Les bombardements américains sur ces deux villes japonaises, les 6 et 9 août 1945, firent quelque 214.000 morts et précipitèrent la capitulation du Japon ainsi que la fin de la Seconde Guerre mondiale.
Terumi Tanaka avait 13 ans quand Nagasaki, où il vivait, a été pulvérisée par la bombe qui a tué cinq membres de sa famille.
Lundi, il s'est alarmé de la résurgence de la menace nucléaire et a exhorté le président russe Vladimir Poutine à cesser de l'agiter dans le cadre du conflit en Ukraine.
"Je pense qu'il n'y a même pas réfléchi", a-t-il dit.
- Tir démonstratif -
Vladimir Poutine a récemment modifié par décret les possibilités de recourir aux armes nucléaires, son armée disposant dans ce domaine du plus gros arsenal au monde.

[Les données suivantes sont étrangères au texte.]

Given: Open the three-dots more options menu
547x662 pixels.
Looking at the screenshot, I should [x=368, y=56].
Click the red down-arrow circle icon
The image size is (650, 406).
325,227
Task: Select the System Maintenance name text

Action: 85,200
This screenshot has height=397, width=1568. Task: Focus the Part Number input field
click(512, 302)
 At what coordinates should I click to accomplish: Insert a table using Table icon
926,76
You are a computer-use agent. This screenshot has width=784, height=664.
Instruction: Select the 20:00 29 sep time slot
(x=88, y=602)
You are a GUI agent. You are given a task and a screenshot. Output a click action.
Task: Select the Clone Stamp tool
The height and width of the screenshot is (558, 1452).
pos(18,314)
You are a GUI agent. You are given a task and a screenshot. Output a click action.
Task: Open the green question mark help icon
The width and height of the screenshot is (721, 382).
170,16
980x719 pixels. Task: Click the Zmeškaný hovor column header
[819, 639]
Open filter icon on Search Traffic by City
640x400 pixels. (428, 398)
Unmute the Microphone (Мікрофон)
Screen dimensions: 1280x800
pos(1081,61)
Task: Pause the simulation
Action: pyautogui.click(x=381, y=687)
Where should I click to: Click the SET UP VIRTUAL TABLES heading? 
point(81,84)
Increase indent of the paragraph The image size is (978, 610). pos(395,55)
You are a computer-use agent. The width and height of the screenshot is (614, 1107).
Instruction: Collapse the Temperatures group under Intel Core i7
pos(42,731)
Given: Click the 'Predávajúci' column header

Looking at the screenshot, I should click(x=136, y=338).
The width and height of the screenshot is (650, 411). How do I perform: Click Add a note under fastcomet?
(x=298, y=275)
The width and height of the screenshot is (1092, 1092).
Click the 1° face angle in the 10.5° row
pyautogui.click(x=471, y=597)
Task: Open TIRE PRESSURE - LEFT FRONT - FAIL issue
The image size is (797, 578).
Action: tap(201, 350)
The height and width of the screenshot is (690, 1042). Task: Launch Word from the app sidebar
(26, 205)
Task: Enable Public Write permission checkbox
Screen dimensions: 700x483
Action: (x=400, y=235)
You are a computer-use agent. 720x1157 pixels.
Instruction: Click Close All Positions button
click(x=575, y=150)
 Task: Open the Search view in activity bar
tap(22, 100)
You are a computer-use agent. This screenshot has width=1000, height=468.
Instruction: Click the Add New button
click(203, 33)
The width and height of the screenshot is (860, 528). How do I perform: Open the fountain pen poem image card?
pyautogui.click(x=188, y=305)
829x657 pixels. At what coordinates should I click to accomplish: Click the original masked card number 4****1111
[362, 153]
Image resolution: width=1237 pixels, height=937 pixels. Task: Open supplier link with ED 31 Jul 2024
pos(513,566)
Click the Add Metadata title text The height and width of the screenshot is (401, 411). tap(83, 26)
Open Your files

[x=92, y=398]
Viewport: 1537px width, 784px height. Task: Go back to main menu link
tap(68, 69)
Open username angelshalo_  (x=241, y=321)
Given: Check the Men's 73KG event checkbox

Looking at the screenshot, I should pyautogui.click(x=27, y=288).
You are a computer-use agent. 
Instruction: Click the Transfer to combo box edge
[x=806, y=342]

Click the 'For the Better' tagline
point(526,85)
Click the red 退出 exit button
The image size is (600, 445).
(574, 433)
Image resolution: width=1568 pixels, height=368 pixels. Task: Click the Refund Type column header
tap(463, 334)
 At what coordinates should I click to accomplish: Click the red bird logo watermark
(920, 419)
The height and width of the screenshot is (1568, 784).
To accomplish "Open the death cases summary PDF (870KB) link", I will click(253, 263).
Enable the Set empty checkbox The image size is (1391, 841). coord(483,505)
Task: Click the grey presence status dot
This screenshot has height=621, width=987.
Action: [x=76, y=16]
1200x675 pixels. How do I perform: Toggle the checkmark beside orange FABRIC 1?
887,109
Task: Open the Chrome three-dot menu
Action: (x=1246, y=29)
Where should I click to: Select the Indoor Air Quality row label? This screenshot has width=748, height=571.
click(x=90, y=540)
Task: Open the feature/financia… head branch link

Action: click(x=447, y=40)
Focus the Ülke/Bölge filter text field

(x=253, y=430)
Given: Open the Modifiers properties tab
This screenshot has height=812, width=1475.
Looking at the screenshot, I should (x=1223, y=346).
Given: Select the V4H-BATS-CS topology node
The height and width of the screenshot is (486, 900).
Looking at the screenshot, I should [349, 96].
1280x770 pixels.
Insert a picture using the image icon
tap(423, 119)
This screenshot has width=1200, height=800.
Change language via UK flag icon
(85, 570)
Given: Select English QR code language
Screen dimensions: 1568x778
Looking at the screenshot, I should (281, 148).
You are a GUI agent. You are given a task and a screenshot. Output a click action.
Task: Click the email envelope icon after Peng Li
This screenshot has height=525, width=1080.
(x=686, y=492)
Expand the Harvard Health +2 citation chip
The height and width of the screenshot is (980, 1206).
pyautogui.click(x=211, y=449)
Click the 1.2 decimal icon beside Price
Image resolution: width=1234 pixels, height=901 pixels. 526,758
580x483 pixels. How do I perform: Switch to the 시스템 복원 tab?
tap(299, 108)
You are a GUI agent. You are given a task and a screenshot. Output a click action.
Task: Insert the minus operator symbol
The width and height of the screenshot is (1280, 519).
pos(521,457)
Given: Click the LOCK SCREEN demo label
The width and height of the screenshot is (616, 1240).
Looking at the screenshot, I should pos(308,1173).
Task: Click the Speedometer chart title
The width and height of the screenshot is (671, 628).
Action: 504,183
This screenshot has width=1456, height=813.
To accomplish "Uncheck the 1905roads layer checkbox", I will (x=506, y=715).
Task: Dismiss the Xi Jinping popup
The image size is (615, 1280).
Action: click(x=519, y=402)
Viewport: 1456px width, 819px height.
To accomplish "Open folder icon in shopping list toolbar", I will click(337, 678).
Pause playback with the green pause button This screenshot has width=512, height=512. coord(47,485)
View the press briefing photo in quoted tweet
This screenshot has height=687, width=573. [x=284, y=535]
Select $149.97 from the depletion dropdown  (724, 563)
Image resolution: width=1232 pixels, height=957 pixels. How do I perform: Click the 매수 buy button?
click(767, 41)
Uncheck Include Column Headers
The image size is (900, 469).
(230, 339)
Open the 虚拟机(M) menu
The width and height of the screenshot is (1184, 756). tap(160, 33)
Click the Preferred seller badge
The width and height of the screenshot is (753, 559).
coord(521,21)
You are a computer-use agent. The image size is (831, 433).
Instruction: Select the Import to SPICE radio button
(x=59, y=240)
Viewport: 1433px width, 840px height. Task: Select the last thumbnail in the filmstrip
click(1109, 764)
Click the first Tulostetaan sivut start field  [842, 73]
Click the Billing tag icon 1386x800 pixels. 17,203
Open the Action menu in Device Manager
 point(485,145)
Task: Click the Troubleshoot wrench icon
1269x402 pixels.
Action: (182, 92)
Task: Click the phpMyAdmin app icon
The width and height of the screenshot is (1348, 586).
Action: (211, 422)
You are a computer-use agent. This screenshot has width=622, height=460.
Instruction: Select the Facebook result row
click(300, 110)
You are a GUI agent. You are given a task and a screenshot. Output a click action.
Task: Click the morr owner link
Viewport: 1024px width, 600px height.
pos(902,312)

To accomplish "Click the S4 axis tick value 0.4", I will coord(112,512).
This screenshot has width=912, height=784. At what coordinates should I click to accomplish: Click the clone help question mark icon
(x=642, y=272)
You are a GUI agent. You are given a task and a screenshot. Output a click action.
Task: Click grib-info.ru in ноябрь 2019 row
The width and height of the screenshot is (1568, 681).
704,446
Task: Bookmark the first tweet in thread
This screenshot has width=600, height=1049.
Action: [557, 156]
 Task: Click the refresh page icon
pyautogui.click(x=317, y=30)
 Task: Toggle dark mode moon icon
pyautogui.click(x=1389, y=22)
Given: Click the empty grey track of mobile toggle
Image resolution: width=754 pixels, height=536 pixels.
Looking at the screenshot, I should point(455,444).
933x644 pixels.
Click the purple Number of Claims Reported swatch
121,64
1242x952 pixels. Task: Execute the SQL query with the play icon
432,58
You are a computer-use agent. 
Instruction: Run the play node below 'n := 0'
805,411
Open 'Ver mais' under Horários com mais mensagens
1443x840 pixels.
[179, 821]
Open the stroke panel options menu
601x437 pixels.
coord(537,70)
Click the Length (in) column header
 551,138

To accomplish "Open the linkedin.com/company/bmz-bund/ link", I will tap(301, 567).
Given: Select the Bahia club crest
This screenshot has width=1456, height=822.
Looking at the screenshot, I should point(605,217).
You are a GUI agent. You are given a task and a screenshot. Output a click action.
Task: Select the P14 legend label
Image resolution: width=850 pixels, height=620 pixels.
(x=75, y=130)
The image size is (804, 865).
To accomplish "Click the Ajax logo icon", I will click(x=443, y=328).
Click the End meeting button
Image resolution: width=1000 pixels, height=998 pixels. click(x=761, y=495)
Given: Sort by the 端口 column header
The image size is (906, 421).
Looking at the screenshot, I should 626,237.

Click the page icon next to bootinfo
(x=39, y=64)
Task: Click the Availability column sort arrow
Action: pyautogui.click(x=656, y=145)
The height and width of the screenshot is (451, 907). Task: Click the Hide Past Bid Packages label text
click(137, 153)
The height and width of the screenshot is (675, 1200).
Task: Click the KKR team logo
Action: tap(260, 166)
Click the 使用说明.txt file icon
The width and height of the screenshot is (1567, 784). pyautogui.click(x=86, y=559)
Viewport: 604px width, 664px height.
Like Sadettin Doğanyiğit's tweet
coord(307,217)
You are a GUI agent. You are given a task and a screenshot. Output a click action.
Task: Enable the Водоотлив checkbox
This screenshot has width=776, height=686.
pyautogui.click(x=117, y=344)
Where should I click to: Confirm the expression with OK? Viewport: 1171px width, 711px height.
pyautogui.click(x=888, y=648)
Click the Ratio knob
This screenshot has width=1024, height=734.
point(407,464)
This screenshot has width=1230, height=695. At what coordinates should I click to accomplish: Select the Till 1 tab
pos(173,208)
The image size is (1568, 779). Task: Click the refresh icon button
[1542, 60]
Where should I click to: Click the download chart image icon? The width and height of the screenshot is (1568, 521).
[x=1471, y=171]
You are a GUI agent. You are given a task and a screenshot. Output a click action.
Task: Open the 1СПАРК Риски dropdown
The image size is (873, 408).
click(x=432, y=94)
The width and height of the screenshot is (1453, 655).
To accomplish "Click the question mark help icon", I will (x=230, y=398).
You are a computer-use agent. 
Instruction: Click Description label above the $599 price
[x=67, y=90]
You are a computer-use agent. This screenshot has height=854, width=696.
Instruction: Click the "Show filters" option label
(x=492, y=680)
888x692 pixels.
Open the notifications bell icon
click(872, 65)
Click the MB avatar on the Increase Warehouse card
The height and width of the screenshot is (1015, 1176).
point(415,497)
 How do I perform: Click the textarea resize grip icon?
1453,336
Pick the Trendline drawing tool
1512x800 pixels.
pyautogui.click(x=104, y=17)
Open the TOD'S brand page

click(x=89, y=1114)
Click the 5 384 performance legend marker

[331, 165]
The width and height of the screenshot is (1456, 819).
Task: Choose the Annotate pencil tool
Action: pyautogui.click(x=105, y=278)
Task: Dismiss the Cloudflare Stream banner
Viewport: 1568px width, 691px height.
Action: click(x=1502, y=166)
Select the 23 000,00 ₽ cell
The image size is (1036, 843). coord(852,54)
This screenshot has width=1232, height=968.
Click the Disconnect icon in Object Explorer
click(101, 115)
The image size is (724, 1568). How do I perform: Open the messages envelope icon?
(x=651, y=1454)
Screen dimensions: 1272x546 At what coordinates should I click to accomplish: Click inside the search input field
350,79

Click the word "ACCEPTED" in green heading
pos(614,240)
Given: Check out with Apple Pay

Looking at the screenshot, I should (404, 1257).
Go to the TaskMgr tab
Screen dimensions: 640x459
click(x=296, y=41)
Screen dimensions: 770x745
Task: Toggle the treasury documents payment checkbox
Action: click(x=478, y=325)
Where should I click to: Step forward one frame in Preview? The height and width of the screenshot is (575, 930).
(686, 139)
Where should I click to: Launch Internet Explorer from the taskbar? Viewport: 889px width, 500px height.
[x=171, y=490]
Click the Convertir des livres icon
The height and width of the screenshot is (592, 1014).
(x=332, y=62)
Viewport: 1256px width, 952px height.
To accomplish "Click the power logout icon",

Le 21 novembre, Moscou a démonstrativement fait usage, pour frapper une ville ukrainienne, d'un missile balistique de portée intermédiaire, un engin conçu pour porter l'arme nucléaire, dont il avait été démuni pour ce tir.
La Russie est prête à utiliser "tous les moyens" possibles pour se défendre, a répété quelques jours plus tard le ministre russe des Affaires étrangères, Sergueï Lavrov.
"Il est crucial pour l'humanité de préserver le tabou nucléaire, de stigmatiser ces armes comme étant moralement inacceptables", a commenté lundi le président du comité Nobel, Jørgen Watne Frydnes.
"Menacer de les utiliser est une manière de réduire le sens de ce tabou, et cela ne devrait pas être fait. Et bien sûr, leur utilisation ne devrait jamais, sous aucun prétexte, être répétée par aucune nation sur Terre", a-t-il ajouté.
Pour les Occidentaux, la menace vient aussi de la Corée du Nord qui multiplie les tirs de missiles balistiques et de l'Iran, soupçonné de vouloir se doter de l'arme atomique, ce que Téhéran dément.
Neuf pays détiennent aujourd'hui l'arme atomique: Etats-Unis, Russie, France, Royaume-Uni, Chine, Inde, Pakistan, Corée du Nord et, non officiellement, Israël.
En 2017, 122 gouvernements avaient négocié et adopté le traité historique sur l'interdiction des armes nucléaires (TIAN) à l'ONU, mais la portée de ce texte est essentiellement symbolique puisqu'aucune puissance nucléaire ne l'a signé.
Les Nobel dans les autres disciplines (littérature, chimie, médecine, physique, économie) seront également remis dans la journée à Stockholm en présence du roi de Suède, Carl XVI Gustaf.